___ Supplied data

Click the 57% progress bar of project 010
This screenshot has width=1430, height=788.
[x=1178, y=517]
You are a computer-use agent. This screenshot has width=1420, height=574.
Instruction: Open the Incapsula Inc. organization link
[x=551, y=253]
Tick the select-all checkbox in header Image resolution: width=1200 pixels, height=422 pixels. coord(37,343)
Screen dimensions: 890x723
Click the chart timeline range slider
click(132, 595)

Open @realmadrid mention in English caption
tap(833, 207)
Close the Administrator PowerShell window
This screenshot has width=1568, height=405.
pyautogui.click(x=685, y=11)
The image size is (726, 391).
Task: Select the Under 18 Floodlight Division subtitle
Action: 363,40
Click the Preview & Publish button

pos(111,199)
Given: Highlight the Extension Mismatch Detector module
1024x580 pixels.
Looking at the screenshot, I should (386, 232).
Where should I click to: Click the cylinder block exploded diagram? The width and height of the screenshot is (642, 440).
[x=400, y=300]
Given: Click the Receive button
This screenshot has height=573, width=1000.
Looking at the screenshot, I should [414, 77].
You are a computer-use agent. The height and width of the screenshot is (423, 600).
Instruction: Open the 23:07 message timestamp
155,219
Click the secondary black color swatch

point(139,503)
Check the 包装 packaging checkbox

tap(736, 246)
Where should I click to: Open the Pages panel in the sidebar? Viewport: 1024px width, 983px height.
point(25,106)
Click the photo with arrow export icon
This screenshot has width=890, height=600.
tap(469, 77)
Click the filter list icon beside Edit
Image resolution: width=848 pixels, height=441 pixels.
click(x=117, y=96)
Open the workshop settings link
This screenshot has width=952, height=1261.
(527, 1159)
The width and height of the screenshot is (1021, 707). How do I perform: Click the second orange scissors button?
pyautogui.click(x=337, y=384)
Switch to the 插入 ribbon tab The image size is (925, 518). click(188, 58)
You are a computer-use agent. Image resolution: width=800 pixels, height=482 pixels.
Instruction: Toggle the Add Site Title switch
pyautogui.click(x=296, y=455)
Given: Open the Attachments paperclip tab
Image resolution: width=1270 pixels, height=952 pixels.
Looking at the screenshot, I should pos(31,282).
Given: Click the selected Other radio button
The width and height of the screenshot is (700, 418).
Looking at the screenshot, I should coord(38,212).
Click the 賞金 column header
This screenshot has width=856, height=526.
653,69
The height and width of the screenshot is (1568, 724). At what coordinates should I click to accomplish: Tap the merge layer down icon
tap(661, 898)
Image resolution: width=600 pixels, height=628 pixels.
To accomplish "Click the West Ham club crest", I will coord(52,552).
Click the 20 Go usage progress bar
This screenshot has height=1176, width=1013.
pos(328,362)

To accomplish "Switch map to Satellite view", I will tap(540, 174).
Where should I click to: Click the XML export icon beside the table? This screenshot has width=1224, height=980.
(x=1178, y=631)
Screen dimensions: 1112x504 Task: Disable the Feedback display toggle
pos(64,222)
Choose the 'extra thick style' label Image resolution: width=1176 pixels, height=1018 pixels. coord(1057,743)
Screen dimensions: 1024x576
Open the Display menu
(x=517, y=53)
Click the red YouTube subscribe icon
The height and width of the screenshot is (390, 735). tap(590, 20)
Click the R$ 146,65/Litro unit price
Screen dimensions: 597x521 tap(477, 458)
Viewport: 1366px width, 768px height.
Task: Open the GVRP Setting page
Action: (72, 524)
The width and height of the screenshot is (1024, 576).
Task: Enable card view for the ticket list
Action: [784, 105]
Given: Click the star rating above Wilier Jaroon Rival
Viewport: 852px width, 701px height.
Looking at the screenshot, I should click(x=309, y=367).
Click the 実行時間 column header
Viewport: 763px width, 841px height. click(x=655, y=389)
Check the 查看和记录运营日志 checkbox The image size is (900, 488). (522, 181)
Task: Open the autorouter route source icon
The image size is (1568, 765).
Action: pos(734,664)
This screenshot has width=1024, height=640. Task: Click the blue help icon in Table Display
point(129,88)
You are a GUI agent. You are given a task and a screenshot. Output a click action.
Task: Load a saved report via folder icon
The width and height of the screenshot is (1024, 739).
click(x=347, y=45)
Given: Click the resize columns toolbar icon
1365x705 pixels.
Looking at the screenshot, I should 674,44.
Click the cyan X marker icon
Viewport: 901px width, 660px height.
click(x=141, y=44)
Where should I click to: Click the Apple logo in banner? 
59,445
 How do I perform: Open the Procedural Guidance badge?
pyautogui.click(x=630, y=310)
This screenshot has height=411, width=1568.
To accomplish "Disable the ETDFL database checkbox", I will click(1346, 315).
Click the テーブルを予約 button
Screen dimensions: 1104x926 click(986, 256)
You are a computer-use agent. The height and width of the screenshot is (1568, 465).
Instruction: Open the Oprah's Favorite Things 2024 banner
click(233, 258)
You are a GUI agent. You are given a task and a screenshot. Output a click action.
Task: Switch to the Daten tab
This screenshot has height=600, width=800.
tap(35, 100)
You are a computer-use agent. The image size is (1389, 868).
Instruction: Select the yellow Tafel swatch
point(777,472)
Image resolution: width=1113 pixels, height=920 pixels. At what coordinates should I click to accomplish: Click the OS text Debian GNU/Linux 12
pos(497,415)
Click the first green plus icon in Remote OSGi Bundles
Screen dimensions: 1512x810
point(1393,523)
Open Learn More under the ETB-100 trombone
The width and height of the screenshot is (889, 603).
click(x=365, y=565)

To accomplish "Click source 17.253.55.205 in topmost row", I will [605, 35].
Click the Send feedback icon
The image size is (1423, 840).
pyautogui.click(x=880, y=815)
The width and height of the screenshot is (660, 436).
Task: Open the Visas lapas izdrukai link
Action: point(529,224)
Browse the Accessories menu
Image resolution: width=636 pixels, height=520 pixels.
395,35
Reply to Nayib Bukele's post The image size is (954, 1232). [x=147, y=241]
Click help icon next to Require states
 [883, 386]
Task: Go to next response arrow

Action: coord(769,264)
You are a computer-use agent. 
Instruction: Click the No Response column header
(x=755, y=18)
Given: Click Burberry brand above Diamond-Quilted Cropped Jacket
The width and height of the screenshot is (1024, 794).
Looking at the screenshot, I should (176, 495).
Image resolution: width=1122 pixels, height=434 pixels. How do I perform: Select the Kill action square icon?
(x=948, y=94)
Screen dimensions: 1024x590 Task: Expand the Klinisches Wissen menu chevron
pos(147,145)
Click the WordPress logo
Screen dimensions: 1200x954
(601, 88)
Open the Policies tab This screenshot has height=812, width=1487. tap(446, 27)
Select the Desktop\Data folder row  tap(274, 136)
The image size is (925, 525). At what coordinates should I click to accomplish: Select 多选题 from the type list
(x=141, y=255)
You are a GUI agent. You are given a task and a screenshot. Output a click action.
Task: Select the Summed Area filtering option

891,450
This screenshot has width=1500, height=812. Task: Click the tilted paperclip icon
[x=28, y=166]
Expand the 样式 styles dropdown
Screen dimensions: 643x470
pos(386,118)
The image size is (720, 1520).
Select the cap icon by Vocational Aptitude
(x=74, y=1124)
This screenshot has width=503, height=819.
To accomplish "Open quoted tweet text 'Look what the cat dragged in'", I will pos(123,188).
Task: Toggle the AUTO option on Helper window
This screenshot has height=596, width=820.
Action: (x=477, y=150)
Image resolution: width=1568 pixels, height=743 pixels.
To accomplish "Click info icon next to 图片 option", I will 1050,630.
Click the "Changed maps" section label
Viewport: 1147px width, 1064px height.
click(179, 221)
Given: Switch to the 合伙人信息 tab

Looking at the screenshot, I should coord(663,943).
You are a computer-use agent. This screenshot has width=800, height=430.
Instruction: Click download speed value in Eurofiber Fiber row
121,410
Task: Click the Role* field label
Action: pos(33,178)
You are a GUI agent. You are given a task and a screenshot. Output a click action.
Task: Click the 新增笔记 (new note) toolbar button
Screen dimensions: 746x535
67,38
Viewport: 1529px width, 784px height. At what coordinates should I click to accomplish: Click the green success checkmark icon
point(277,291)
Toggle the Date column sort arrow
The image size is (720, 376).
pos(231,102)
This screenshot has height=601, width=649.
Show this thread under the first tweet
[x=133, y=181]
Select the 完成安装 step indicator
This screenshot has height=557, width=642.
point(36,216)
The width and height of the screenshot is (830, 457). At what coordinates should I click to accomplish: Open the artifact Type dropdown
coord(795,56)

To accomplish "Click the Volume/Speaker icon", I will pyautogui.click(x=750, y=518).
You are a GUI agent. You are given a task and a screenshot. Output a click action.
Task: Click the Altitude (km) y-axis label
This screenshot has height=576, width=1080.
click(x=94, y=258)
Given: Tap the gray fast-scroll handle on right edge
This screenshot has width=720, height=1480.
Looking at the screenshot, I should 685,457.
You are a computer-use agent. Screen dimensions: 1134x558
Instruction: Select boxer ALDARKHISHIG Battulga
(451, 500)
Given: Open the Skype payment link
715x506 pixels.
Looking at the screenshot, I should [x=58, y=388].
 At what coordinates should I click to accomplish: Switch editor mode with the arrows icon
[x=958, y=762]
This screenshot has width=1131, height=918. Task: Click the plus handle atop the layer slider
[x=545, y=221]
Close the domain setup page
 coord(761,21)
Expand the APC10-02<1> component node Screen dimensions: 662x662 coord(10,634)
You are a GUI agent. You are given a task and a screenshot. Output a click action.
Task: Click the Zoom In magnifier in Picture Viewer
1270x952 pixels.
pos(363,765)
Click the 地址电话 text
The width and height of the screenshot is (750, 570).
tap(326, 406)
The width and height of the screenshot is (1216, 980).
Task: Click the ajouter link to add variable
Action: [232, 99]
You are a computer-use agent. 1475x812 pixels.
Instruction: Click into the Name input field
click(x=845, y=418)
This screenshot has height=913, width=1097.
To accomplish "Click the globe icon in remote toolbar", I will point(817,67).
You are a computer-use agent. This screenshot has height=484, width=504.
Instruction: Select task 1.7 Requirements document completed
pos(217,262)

______

Problem to solve> Return only the lines of the records in which the string "computer" appears.

Result below>
You are a computer-use agent. This screenshot has width=1420, height=574.
You are a computer-use agent. The height and width of the screenshot is (423, 600).
You are a computer-use agent. Image resolution: width=800 pixels, height=482 pixels.
You are a computer-use agent. The height and width of the screenshot is (1568, 465).
You are a computer-use agent. The image size is (1389, 868).
You are a computer-use agent. 
You are a computer-use agent. This screenshot has width=800, height=430.
You are a computer-use agent. Screen dimensions: 1134x558
You are a computer-use agent. 1475x812 pixels.
You are a computer-use agent. This screenshot has height=484, width=504.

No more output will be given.